The seedtime concert at the M. E. church Sunday evening was enjoyed by a large congregation.
Master Herbert Spencer has gone to spend some time with his grandmother, Mrs. Harris, in Lincklaen.
Mr. Jay White and wife attended the funeral of Mrs. White's father, John Hatch, at McGrawville, Wednesday.
Mrs. Rollinson, of Great Bend, Pa., who has been spending some time with her daughter, Mrs. Elmer Burt, returned to her home last Saturday.
Mr. D. June says that the very convenient cupboard built by Mr. T. Westcott and placed in the June kitchen, comes under the head of "annual repairs" this spring.
Little Mabel Stafford, who still continues quite ill, was pleasantly remembered by her young friends May day. Among her many May baskets was a very pretty crown composed entirely of pansies, fashioned by the loving hands of her little playmates.
Gottleib Shultz's "reputation" as a horse-tamer is certainly on the decline. In the future should the horse chance to step over the tug, G declares he'll not lay down the reins to disentangle the same. The horses enjoyed a lively run and left the plow in small pieces on the wood pile. For once Gottleib was "in the soup" but uninjured. The result of this casualty—a new plow has been purchased and Moses manipulates the ribbons and Gottleib jogs quietly along behind the plow, with "reputation" untarnished as a plowman.
Winter weather and snow again.
Wm. Stacy & Co. shipped a carload of calves and cows on Tuesday.
Kount Short and family have gone to Apalachan to live this summer.
Mr. Al Ellis had the misfortune to lose one of his roadsters on Tuesday last.
Mr. George Butts, of Scott, is canvassing for a work on etiquette in our village.
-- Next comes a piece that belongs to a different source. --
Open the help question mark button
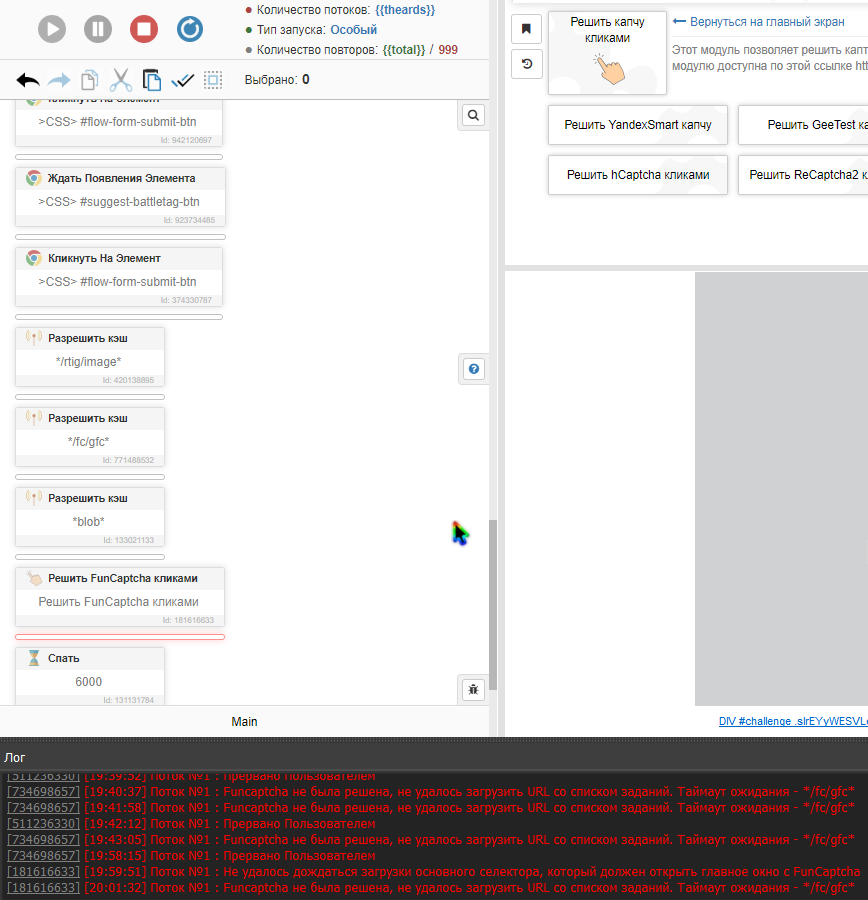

Harris, Degroat & Co. shipped five carloads of hay from this place within the last week.
Mr. Jerome Hackett and Charles Hackett, of Greene, have been visiting relatives in this place.
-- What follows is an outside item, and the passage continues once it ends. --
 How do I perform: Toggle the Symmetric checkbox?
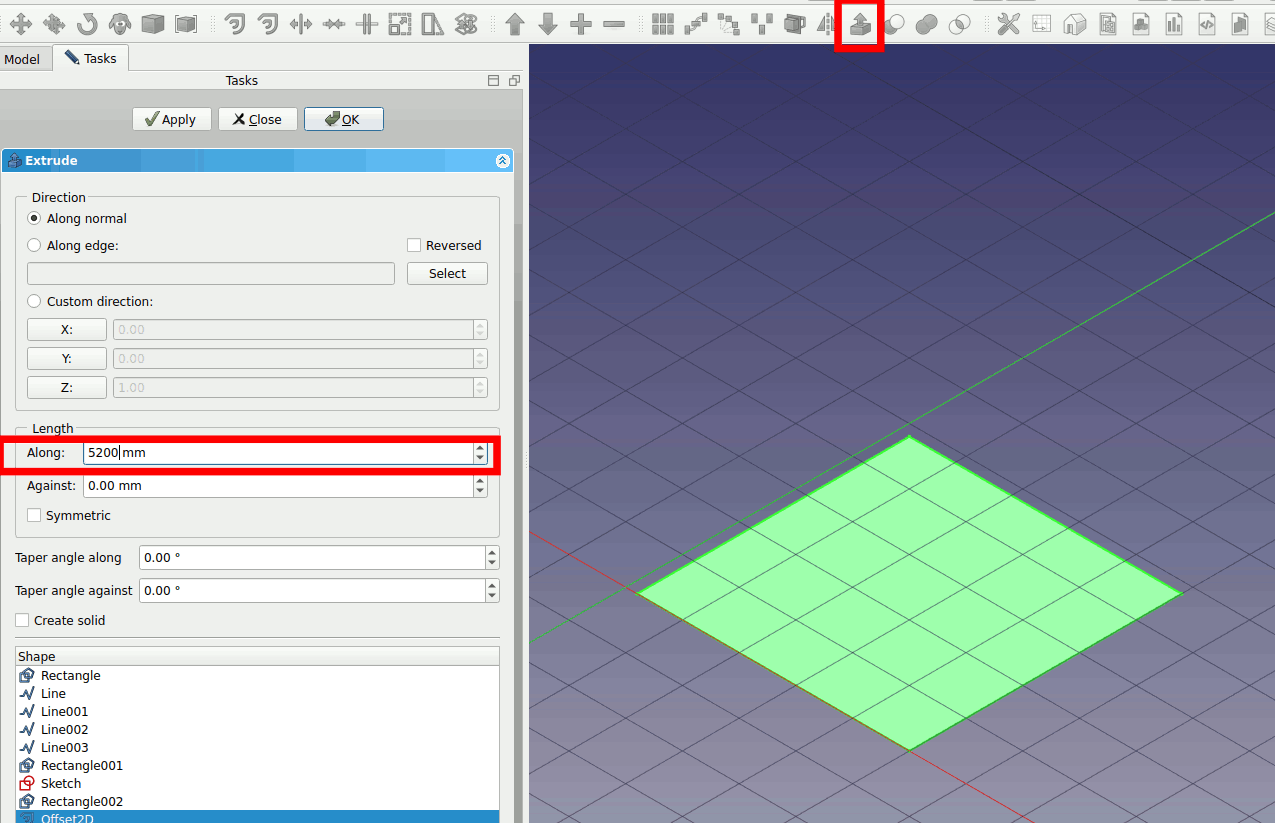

The young people of this place improved last Sabbath by pleasure riding to Dryden and elsewhere.
Groceries are traveling quite plenty, one cart on Monday and another Tuesday passed through our place.
Miss Blanche Parker, Miss Hattie Pollard and Miss Anna Walker attended the Teachers' Institute at Marathon this week.
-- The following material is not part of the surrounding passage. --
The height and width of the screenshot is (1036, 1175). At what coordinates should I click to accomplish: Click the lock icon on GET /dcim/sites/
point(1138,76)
The singing school closed on Monday evening, conducted by Professor Moody, with a marked improvement in the young people's singing. The concert held on Saturday evening was a grand success as to the program, but as for a crowd it showed what an indifference a religious contention will create. It seems as if parents with nothing to detain them, ought to be interested enough in the welfare and advancement of their children to lay aside their Pharisaical religion and see what the children can do and thereby encourage the young.